L’ancienne porte-parole de l’armée israélienne a déclaré au micro de Galei Tzahal, la radio des forces du régime, qu’Abou Dhabi bénéficiait du soutien du régime israélien.
« Les Émirats arabes unis ont pris conscience que les missiles balistiques constituent l’un des plus grands problèmes et ils bénéficient de notre soutien », a-t-elle affirmé.
Des médias américains, citant des sources israéliennes, avaient déjà souligné que le régime israélien avait envoyé aux Émirats arabes unis un système de défense aérienne Dôme de fer, accompagné de troupes chargées de son exploitation, dès le début de la guerre contre l’Iran.
Fin avril, le site d’information Axios a rapporté que le Premier ministre israélien Benjamin Netanyahu avait ordonné à l’armée du régime d’envoyer un système Dôme de fer ainsi que des intercepteurs et plusieurs dizaines d’opérateurs après un appel avec le président émirati Mohammed bin Zayed.
Les États-Unis et Israël ont lancé leur guerre d’agression contre l’Iran le 28 février. Les deux ennemis ont utilisé les territoires des États du golfe Persique — Bahreïn, l’Arabie saoudite, le Qatar, les Émirats arabes unis et la Jordanie — pour lancer des frappes aériennes contre l’Iran.
Pendant 40 jours d’intenses combats, les forces armées iraniennes ont riposté par plus de 100 vagues de frappes de missiles et de drones contre les territoires occupés et les bases américaines dans les pays de la région, notamment aux Émirats arabes unis.
Les autorités iraniennes ont toujours affirmé que tout pays facilitant une agression contre le pays en serait tenu directement responsable.
Téhéran a exigé des compensations de Bahreïn, de l’Arabie saoudite, du Qatar, des Émirats arabes unis et de la Jordanie pour avoir commis des actes internationalement illicites en autorisant l’utilisation de leurs territoires par les États-Unis et Israël pour des attaques contre le pays.
Des rapports récents de médias américains révèlent également que les Émirats arabes unis ont joué un rôle plus important dans l’agression américano-israélienne en lançant des frappes directes contre des cibles iraniennes pendant la guerre.

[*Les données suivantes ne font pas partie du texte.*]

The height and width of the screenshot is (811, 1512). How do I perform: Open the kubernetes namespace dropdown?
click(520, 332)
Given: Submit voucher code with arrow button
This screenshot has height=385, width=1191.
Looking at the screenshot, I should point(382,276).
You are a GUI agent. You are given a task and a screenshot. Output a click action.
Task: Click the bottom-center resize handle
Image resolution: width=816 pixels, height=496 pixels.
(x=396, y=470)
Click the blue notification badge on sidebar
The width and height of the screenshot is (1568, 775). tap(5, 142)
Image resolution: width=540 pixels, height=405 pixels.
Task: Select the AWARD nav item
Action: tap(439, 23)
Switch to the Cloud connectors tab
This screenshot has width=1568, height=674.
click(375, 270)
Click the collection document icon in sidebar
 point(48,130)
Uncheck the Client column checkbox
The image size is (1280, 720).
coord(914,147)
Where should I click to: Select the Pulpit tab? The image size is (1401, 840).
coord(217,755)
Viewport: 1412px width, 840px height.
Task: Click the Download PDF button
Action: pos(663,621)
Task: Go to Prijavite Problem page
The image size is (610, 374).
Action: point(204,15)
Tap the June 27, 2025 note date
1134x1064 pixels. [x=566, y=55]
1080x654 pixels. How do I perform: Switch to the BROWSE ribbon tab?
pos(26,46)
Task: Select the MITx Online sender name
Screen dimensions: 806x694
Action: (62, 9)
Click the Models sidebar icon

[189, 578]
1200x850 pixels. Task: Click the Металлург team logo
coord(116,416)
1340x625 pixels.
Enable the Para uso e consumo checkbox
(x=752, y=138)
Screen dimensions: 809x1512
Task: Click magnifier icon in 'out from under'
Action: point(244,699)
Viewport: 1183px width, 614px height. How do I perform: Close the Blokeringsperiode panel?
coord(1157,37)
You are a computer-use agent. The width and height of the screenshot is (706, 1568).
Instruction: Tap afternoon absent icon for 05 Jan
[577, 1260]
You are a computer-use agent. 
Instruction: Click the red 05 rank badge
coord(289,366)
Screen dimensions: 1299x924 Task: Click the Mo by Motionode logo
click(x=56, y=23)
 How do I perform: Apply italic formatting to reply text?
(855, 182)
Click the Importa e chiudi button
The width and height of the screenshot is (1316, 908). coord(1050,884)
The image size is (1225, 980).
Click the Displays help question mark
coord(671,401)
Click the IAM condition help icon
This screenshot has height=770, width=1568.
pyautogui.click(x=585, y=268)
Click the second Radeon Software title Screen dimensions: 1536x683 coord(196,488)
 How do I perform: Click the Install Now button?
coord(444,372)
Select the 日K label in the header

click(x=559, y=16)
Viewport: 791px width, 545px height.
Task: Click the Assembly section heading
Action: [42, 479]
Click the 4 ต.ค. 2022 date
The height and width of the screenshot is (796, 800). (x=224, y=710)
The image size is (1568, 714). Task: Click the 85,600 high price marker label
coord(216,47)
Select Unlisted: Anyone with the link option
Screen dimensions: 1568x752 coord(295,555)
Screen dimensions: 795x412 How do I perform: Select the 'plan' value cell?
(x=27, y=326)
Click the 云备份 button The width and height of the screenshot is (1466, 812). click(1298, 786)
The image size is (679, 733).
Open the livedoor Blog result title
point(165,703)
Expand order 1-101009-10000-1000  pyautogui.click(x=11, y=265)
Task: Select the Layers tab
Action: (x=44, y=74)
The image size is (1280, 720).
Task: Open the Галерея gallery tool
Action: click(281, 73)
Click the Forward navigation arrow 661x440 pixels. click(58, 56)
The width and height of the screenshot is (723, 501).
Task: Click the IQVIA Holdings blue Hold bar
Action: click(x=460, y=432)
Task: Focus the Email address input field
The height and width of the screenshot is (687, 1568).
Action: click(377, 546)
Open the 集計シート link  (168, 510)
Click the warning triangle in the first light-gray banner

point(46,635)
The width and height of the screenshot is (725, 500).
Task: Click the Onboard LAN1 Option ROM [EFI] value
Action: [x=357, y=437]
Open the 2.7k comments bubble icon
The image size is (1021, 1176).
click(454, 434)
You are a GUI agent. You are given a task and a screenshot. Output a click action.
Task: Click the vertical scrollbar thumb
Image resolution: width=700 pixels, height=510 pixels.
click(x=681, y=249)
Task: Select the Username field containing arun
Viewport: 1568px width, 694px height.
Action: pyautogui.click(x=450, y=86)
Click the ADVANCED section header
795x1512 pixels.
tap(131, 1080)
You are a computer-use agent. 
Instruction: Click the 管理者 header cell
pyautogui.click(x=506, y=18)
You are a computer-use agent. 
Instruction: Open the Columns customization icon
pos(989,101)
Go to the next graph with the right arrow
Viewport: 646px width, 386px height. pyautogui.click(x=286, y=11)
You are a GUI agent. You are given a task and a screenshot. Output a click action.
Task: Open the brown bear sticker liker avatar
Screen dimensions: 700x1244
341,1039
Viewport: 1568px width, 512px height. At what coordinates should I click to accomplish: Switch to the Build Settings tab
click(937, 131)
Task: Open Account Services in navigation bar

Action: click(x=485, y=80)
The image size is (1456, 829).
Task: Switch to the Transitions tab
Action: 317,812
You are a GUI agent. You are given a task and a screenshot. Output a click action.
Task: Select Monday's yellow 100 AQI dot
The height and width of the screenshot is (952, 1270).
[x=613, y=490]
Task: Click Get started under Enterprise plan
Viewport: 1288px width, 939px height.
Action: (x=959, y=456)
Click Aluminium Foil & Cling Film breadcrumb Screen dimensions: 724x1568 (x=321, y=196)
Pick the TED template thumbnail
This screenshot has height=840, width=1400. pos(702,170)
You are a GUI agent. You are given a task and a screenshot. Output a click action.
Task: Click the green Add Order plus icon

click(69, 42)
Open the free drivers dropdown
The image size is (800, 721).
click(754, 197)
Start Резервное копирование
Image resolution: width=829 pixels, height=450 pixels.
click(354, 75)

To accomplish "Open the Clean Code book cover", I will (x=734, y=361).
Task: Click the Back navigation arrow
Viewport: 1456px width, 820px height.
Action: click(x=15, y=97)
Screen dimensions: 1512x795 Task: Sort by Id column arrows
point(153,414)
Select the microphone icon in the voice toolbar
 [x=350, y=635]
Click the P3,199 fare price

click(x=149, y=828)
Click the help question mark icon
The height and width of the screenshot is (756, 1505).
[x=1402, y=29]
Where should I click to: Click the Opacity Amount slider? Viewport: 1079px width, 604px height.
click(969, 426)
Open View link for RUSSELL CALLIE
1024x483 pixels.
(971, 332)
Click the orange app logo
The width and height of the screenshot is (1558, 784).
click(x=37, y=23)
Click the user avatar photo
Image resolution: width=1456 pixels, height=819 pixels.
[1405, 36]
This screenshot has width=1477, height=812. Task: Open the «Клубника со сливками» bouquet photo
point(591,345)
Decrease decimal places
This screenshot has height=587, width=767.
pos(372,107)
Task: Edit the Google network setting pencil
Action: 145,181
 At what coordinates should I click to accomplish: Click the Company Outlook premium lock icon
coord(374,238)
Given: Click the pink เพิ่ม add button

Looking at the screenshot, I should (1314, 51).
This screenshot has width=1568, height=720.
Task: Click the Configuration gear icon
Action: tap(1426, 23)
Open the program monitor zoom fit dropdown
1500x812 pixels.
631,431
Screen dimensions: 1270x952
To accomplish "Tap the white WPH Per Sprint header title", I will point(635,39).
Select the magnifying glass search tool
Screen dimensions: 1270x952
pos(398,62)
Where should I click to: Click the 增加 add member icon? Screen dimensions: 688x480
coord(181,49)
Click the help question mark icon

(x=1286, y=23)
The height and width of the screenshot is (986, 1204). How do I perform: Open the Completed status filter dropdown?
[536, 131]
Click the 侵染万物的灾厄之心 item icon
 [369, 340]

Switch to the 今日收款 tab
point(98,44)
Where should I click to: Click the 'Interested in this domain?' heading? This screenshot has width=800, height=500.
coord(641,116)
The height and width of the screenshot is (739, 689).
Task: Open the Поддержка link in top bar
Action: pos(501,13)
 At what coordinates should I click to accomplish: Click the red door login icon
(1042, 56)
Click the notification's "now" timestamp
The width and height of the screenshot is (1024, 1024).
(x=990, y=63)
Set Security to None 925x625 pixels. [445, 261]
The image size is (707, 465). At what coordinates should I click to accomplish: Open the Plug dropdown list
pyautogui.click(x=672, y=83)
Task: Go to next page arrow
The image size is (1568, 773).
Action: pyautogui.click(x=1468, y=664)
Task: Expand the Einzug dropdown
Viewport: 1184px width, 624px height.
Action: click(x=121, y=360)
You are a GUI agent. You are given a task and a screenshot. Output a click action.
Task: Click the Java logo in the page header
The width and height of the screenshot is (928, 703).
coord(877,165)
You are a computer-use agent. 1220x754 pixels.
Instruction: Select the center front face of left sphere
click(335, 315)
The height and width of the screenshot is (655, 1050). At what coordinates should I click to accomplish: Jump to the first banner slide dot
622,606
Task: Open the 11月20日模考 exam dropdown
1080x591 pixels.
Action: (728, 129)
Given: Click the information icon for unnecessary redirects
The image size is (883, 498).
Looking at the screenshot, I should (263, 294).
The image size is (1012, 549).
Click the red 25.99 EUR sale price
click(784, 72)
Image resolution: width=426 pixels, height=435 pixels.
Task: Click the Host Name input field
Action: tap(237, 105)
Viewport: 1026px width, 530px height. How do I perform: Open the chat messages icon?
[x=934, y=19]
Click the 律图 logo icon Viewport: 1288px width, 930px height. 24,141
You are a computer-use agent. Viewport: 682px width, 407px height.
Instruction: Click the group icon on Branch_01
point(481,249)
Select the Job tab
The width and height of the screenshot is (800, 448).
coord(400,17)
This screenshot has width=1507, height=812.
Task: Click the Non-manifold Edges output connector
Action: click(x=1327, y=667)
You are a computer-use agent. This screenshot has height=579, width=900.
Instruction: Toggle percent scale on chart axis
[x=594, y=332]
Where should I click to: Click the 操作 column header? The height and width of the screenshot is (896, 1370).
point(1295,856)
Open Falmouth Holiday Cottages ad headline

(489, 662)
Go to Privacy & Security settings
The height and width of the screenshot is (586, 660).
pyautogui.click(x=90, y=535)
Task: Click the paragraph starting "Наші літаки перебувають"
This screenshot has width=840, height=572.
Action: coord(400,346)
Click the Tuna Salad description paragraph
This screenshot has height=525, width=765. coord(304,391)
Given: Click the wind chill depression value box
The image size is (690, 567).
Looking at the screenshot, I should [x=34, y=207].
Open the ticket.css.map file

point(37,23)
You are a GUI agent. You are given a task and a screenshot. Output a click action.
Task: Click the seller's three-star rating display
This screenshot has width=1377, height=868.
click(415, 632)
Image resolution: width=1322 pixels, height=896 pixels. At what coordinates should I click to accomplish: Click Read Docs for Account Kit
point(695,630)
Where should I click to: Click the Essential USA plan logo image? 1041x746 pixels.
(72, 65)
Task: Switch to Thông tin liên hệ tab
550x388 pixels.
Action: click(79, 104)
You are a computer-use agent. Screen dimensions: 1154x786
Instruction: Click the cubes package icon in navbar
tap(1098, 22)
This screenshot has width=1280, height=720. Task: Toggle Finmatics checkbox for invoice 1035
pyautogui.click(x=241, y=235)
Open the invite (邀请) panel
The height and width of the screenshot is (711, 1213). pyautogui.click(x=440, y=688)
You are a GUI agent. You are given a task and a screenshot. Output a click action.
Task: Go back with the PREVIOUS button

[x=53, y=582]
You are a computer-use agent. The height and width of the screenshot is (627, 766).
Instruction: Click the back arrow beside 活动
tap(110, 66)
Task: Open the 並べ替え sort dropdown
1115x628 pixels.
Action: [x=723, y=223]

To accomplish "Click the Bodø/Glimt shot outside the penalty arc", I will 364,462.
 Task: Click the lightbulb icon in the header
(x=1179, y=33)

Même après l’annonce d’un cessez-le-feu en avril, les forces émiraties ont continué de lancer des attaques contre des cibles iraniennes, selon le Wall Street Journal, citant des sources proches du dossier.
Selon le rapport du WSJ, les cibles des avions de guerre émiratis en territoire iranien comprenaient des sites stratégiques sur les îles de Qeshm et d’Abu Musa dans le détroit d’Ormuz, ainsi que des emplacements à Bandar Abbas.
Les avions de combat émiratis ont également ciblé la raffinerie de pétrole de l’île de Lavan et le complexe pétrochimique d’Asaluyeh. Les infrastructures du secteur énergétique iranien ont été visées par les attaques des forces émiraties.
Plusieurs rapports ont fait état de liens étroits entre Abou Dhabi et Tel-Aviv en pleine guerre, notamment des visites du Premier ministre israélien et du chef du Mossad aux Émirats arabes unis.